**Text passage:**

::::::::

Key insight: Only ~8-10 NICs are relevant for NCCL traffic.
Filter by looking for PIX relationships to GPUs.

# Find which NICs are PIX-local to GPUs
nvidia-smi topo -m | grep -E "^(GPU|NIC)" | head -20

# Or use nvidia-smi topo with specific devices
nvidia-smi topo -mp -i 0,1,2,3    # Matrix for GPU 0-3 only

Topology-Aware Scheduling on Kubernetes

# Use GPU Feature Discovery labels for topology-aware placement
apiVersion: v1
kind: Pod
spec:
  nodeSelector:
    # Ensure node has NVLink
    nvidia.com/gpu.family: hopper
  affinity:
    nodeAffinity:
      requiredDuringSchedulingIgnoredDuringExecution:
        nodeSelectorTerms:
          - matchExpressions:
              - key: feature.node.kubernetes.io/pci-10de.present  # NVIDIA GPU
                operator: In
                values: ["true"]
              - key: nvidia.com/gpu.count
                operator: In
                values: ["8"]    # Full 8-GPU node only

Common Issues

NCCL using SYS path instead of NVLink

Cause: NCCL topology detection failed; or GPUs from different NVL groups assigned
Fix: Request GPUs in multiples matching NVL group size (4 for NVL4); set NCCL_TOPO_DUMP_FILE

GPUDirect RDMA slow — crossing CPU sockets

Cause: NIC has SYS relationship to GPU (wrong NUMA node)
Fix: Pin NCCL_IB_HCA to only NICs with PIX/NODE relationship to assigned GPUs

”NODE” instead of “PIX” for GPU-NIC pair

Cause: NIC and GPU on same NUMA node but different PCIe switches
Fix: Acceptable for RDMA (small penalty). PIX is ideal but NODE works well

Inconsistent topology after GPU reset

Cause: nvidia-smi topo reads live PCIe state; device errors can change reported topology
Fix: nvidia-smi -r (reset); or reboot node if topology looks wrong

Best Practices

Request full NVL groups — 4 GPUs for NVL4, 8 for NVL8 (avoid splitting groups)

::::::::

**Data lines:**
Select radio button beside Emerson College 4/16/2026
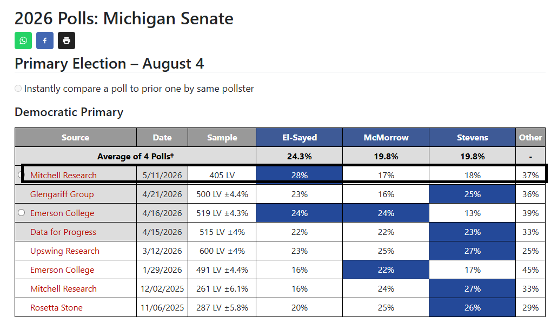The image size is (551, 330). [x=22, y=213]
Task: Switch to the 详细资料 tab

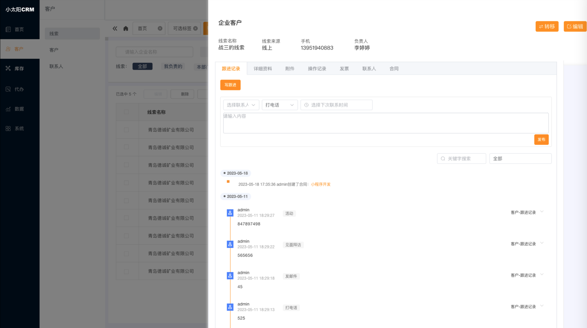Action: [263, 69]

::::::::

**Exercise goal:**
Extract the passage of the GPU topology page from "Inconsistent topology after" to "(avoid splitting groups)". The listing has no connection to the GPU topology page.

**Solution for this exercise:**
Inconsistent topology after GPU reset

Cause: nvidia-smi topo reads live PCIe state; device errors can change reported topology
Fix: nvidia-smi -r (reset); or reboot node if topology looks wrong

Best Practices

Request full NVL groups — 4 GPUs for NVL4, 8 for NVL8 (avoid splitting groups)